Namun demikian Tong Kiam Ciu tampak berubah wajahnya dan kelihatan sayu serta kecut. Cit siocia merasa khawatir melihat perubahan itu. Maka gadis itu menghiburnya pula. "Sudahlah Tong siauwhiap, kau perlu istirahat sebanyak-banyaknya !” bisik Cit siocia "percayalah bahwa mereka pasti selamat".
"Hemm . . .” hanya itu yang terdengar dari mulut Kiam Ciu.
Tong Kiam Ciu dipaksa oleh Cit siocia untuk berbaring kembali, agar obat yang telah diminumnya tadi dapat bekerja dengan sempurna dalam tubuh, walaupun bagaimana Tong Kiam Ciu akhirnya menurut juga atas anjuran itu.
Tong Kiam Ciu berbaring kembali, namun matanya belum juga mau dipejamkan, sedangkan Cit siocia tetap duduk disampingnya.
"Cit siocia” bisik Tong Kiam Ciu tanpa melihat kearah orang yang diajak berbicara. "Ya Tong siauwhiap” jawab Cit siocia sambil mengamati pemuda itu!.
"Kamarmu indah benar dan rapi sekali".
"Ah . . .” "Dimanakah letak rumahmu ini?? Hawanya begini segar” bisik Tong Kiam Ciu dengan suara sangat dalam.
"Di sebuah desa yang terpencil diatas gunung” jawab Cit siocia.
"Desa manakah ?” tanya Kiam Ciu mendesak.
"Desa Cit Wi diperbatasan propinsi Yunan diatas gunung” jawab Cit siocia dengan memandang kearah wajah Tong Kiam Ciu.
Tong Kiam Ciu teringat akan pembicaraannya dengan Shin Kai Lolo diatas perahu layar milik Ouw Hin Lee.
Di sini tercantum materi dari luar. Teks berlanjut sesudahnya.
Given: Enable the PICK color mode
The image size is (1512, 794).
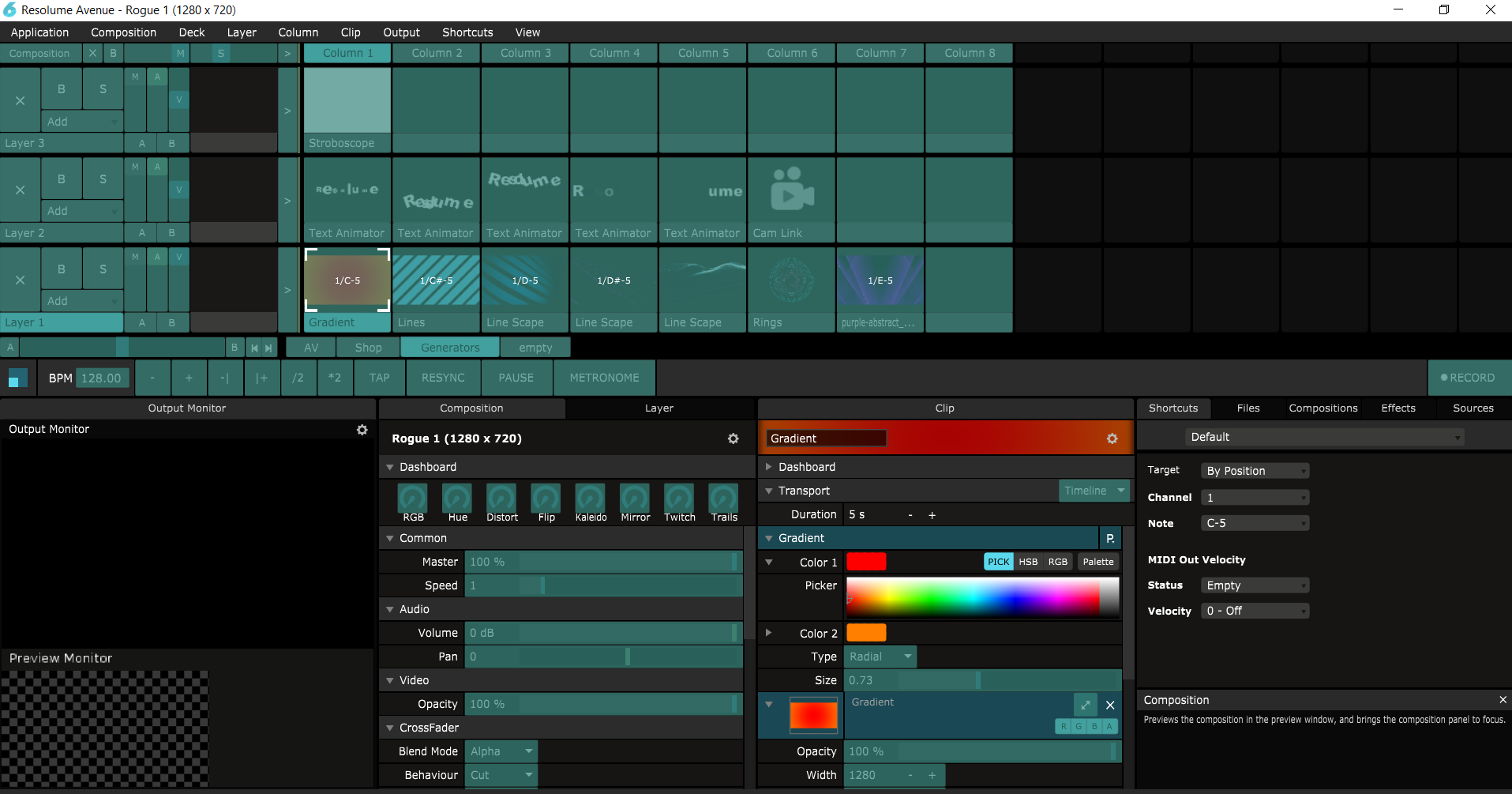Looking at the screenshot, I should pyautogui.click(x=998, y=562).
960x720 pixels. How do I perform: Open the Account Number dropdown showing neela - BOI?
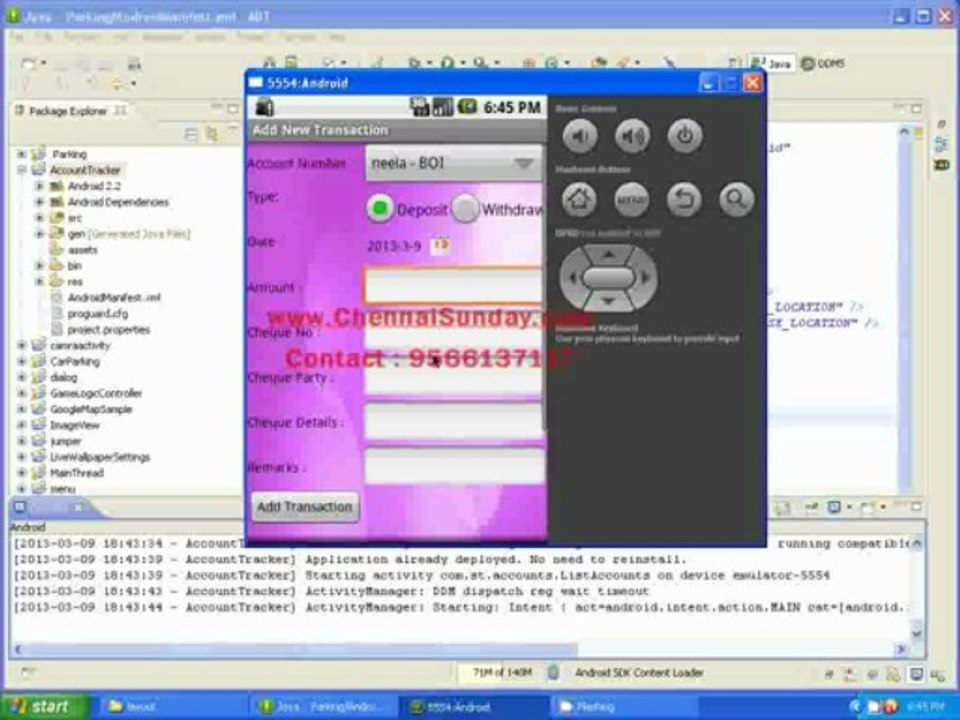454,163
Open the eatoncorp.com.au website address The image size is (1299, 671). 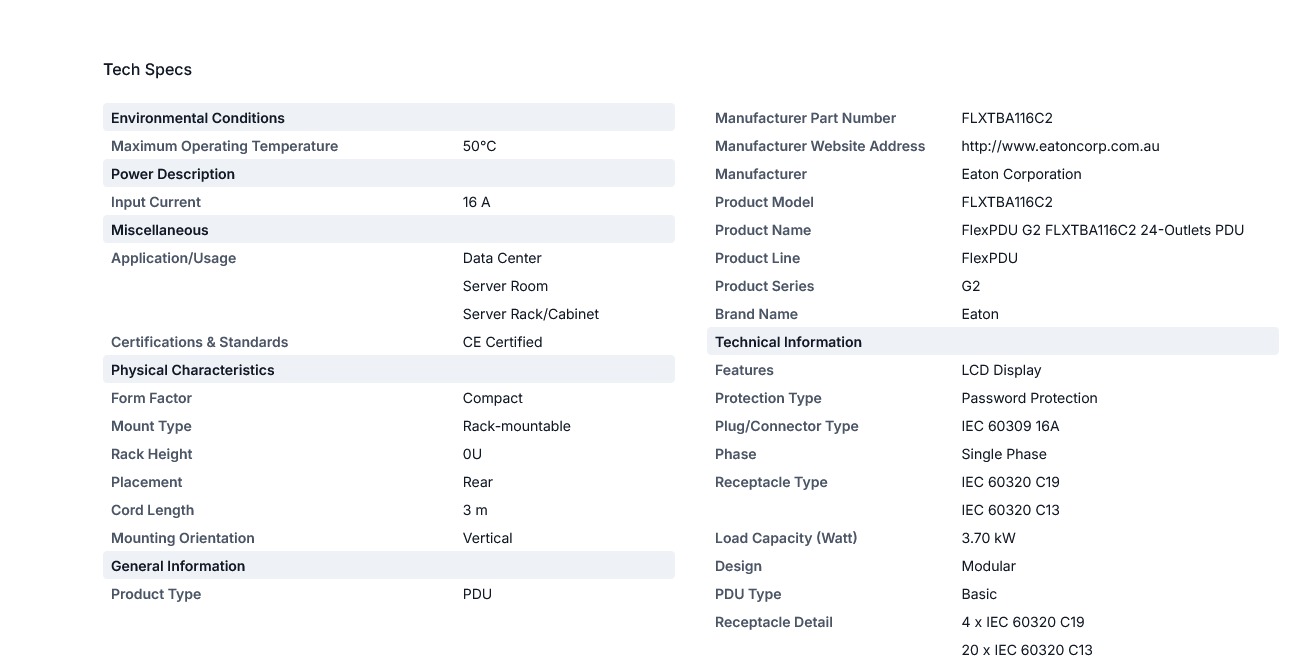[1060, 146]
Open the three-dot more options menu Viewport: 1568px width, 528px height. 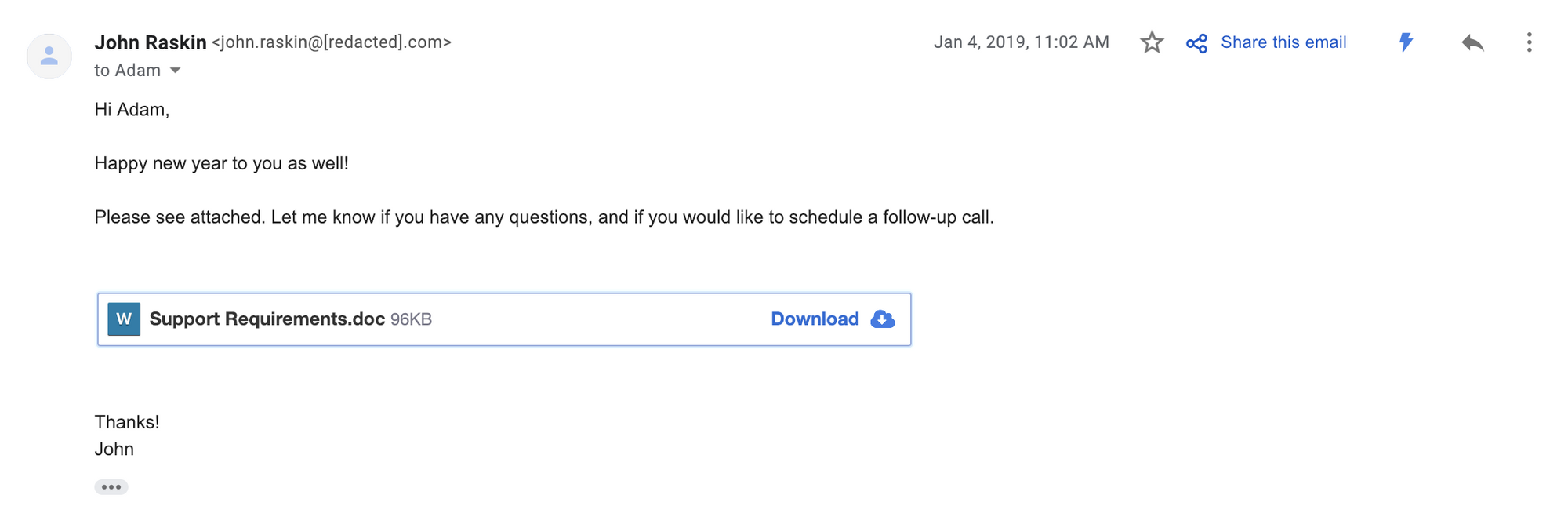click(x=1529, y=42)
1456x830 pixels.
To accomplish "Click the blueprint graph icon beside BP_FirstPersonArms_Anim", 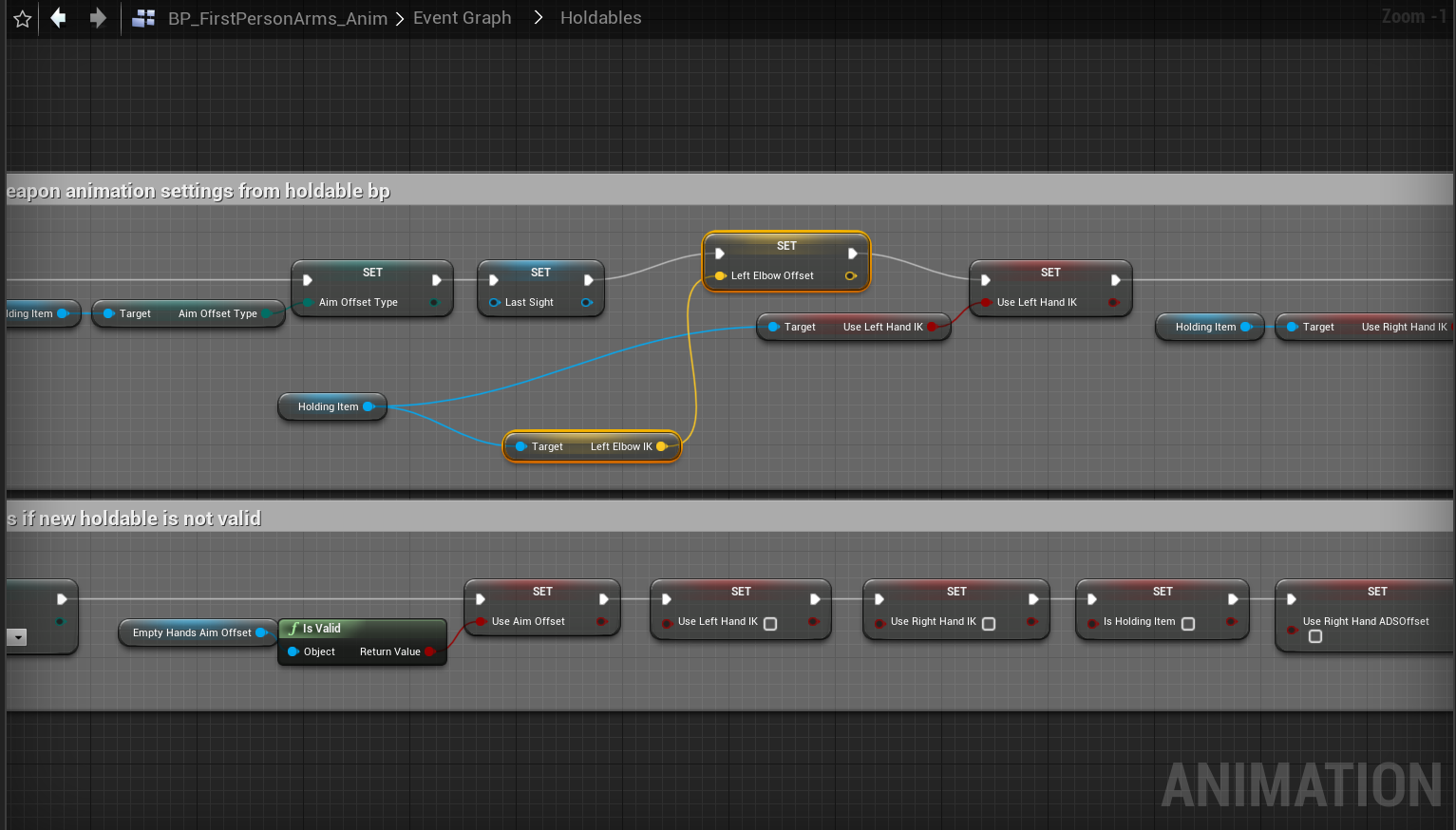I will pyautogui.click(x=143, y=18).
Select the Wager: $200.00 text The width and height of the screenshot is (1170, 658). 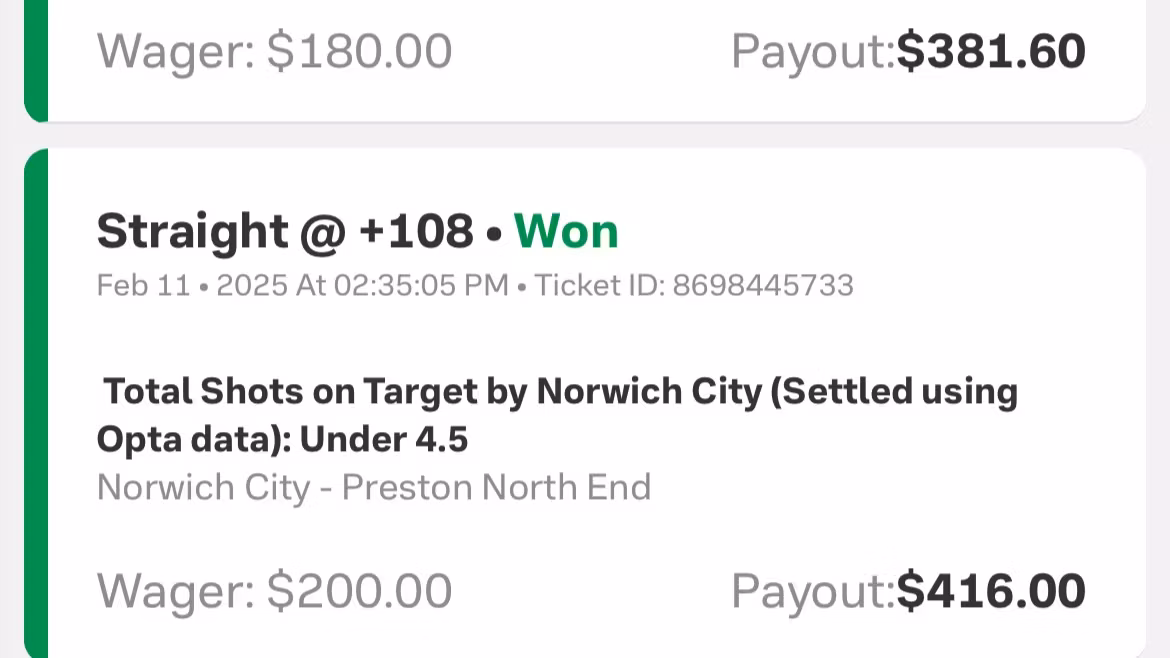[x=274, y=591]
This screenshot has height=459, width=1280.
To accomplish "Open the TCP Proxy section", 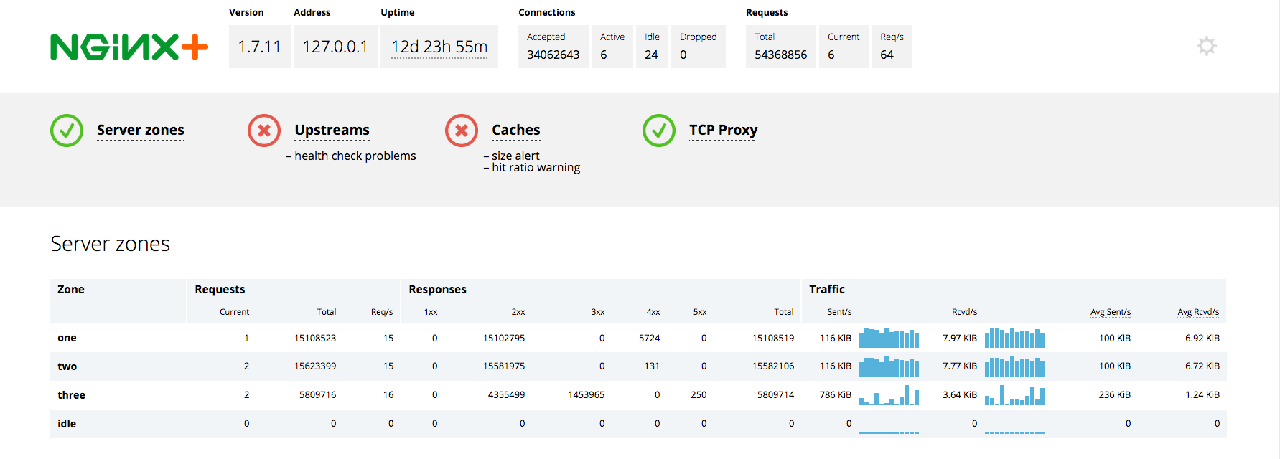I will (x=723, y=130).
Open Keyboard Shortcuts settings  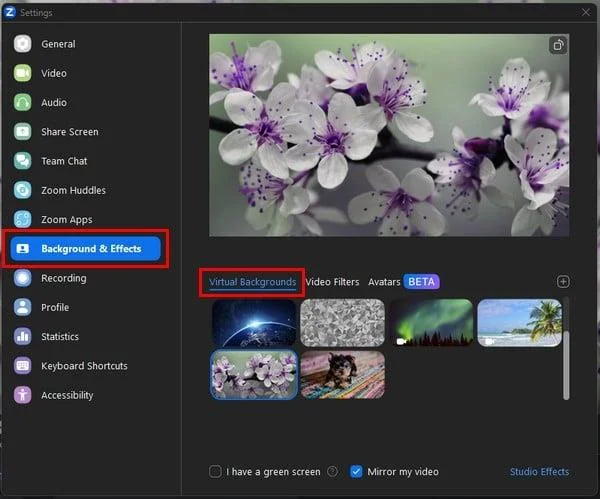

Dia harus menemui seorang pendekar pertapa yang telah memencilkan diri dipegunungan. Seorang kakek dengan gelar Kiamleng-Ji-su yang memencilkan diri di puncak gunung Jit liauw hong dipegunungan Tiam-cong-san dipropinsi Yunan.
Untuk memulihkan kembali kesehatan Tong Kiam Ciu perlu beristirahat selama beberapa hari. Dibawah pengawasan dan perawatan yang teliti dan penuh kasih sayang. Ternyata Cit siocia sangat baik merawat Kiam Ciu. Gadis itu selain parasnya cantik, ternyata juga mempunyai jiwa sabar dan kasih sayang yang tulus. Hal itu sangat dirasakan oleh Kiam Ciu. Sehingga pemuda itu merasakan hatinya tenteram dan tenang sekali. Walaupun kadang-kadang dia merasa sangat sungkan menjadi beban seorang gadis yang selalu dikecewakannya itu. Namun apa boleh buat karena dirinya belum kuat untuk berjalan dan tangannya belum pulih kembali.
Tugas-tugasnya masih menumpuk, semua persoalan belum dapat dikerjakannya. Dia harus dapat menyelesaikan tugasnya membalaskan dendam keluarganya kepada Ciam Gwat.